→ What needs to be done
Among the entries below, one stretch runs from the line that contains "CEAHA (180, 260)" through the line that contains "Assistência social (872, 1411)". Repeat that stretch exactly, ends included, and only that.

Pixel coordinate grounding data
———
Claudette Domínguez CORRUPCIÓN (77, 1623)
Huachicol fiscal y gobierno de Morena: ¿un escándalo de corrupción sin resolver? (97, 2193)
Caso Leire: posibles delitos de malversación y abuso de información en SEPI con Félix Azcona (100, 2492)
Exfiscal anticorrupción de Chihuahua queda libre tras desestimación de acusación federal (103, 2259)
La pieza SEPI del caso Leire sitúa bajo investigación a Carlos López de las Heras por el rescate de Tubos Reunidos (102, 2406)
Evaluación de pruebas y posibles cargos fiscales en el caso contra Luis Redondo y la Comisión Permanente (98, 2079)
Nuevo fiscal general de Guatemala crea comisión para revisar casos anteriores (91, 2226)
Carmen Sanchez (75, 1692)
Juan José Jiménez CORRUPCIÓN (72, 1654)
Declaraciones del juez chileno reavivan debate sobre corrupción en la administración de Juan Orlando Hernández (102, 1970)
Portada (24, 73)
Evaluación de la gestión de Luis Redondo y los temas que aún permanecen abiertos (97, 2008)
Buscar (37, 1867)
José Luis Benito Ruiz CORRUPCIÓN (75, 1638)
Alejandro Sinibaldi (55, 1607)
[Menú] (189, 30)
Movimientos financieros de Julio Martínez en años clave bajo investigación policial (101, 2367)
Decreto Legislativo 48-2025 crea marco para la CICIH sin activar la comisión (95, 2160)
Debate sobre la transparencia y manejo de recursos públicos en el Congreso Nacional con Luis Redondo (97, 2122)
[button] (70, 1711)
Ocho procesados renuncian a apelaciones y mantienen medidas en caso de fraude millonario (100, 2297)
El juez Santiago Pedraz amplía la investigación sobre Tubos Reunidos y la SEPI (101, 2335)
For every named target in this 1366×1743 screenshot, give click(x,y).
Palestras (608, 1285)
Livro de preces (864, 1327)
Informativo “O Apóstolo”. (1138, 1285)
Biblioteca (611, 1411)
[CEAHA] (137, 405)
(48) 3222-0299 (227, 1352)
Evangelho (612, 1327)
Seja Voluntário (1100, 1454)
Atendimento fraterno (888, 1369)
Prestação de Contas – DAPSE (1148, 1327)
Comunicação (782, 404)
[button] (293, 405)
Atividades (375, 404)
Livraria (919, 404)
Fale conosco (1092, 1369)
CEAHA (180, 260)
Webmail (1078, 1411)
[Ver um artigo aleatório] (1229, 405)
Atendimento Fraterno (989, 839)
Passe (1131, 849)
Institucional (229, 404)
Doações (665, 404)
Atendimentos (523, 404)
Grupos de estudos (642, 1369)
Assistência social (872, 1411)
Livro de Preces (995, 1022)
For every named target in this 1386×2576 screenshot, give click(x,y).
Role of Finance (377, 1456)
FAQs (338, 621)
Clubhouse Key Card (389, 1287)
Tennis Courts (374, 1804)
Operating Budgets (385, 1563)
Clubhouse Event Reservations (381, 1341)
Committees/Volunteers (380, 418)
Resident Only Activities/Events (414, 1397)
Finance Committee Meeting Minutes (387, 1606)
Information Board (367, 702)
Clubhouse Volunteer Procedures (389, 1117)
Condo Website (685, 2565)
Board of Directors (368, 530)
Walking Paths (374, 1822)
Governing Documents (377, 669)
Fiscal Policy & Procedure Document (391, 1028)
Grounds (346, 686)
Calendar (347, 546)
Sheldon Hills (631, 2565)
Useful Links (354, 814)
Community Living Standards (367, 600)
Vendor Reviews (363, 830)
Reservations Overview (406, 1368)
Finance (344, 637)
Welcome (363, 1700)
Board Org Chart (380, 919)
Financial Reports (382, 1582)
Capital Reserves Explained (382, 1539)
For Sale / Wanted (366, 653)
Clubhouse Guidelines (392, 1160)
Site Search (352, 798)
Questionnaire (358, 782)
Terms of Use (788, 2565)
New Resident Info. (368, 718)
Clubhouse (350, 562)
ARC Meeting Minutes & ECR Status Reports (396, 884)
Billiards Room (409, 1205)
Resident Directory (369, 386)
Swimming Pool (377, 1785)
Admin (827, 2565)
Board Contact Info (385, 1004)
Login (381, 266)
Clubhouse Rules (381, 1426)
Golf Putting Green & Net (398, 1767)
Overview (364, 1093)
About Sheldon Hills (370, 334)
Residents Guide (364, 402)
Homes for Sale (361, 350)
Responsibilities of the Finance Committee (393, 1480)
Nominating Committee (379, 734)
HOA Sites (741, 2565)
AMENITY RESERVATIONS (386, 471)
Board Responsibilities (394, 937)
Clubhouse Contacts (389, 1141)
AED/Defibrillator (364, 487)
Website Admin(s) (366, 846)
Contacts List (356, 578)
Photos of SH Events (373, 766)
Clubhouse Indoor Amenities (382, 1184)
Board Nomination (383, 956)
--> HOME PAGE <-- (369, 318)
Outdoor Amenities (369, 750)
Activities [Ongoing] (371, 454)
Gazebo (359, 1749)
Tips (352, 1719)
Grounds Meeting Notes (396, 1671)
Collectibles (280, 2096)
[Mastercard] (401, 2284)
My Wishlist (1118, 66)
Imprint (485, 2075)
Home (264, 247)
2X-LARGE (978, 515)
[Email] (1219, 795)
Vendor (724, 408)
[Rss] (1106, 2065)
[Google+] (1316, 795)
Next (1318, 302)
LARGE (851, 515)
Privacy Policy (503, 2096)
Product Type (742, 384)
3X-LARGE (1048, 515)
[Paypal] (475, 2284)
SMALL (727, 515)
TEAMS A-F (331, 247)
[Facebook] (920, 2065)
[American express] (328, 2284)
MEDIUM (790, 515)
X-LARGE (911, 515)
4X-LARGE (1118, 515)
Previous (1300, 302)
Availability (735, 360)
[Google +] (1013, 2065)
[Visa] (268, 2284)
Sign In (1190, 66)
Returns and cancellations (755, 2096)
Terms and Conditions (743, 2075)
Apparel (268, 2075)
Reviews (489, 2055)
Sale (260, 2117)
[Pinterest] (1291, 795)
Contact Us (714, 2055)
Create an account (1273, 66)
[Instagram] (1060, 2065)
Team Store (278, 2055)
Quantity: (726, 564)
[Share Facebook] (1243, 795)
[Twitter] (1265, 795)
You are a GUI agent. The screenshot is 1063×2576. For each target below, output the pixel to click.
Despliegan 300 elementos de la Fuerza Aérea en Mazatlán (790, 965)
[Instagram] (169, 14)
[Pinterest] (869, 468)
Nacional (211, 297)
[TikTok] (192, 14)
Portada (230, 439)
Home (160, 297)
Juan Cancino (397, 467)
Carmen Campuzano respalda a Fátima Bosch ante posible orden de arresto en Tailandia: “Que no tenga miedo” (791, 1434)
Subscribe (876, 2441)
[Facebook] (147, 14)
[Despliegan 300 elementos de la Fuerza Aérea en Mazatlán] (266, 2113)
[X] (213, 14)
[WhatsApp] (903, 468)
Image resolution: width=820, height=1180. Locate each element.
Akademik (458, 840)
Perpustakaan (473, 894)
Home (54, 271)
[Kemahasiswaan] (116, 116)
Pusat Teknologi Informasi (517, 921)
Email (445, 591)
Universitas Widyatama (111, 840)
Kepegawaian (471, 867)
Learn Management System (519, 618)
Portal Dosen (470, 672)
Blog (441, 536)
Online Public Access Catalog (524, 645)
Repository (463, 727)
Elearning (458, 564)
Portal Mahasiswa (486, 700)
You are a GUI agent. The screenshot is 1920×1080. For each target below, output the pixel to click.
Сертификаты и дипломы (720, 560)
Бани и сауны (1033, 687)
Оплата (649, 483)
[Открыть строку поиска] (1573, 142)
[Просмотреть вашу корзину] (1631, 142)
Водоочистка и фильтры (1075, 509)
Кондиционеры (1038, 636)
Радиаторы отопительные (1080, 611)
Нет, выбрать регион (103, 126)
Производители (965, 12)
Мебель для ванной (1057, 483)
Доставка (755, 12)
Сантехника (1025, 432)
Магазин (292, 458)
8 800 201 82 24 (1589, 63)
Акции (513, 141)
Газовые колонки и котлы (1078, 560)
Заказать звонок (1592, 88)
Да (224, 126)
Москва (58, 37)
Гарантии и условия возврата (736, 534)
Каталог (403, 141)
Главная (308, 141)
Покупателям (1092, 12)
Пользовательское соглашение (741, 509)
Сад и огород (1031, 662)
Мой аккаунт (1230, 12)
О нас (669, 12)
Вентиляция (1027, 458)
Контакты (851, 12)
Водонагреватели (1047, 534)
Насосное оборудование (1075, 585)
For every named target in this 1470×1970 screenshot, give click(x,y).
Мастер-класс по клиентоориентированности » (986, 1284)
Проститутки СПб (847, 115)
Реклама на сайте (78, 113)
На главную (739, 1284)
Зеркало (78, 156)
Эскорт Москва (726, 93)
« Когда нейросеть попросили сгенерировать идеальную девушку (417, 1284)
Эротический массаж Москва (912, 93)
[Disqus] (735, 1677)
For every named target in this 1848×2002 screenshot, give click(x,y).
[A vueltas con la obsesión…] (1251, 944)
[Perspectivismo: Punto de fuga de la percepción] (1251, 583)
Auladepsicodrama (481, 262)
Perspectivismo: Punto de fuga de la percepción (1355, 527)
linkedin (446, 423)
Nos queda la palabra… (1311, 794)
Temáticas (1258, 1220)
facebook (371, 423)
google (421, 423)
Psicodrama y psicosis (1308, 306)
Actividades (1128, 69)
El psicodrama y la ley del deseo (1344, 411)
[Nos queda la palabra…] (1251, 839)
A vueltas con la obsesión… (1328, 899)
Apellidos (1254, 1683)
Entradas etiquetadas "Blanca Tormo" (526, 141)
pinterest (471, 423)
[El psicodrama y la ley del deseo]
———
→ Worked solution
CEAHA (180, 260)
Webmail (1078, 1411)
[Ver um artigo aleatório] (1229, 405)
Atendimento Fraterno (989, 839)
Passe (1131, 849)
Institucional (229, 404)
Doações (665, 404)
Atendimentos (523, 404)
Grupos de estudos (642, 1369)
Assistência social (872, 1411)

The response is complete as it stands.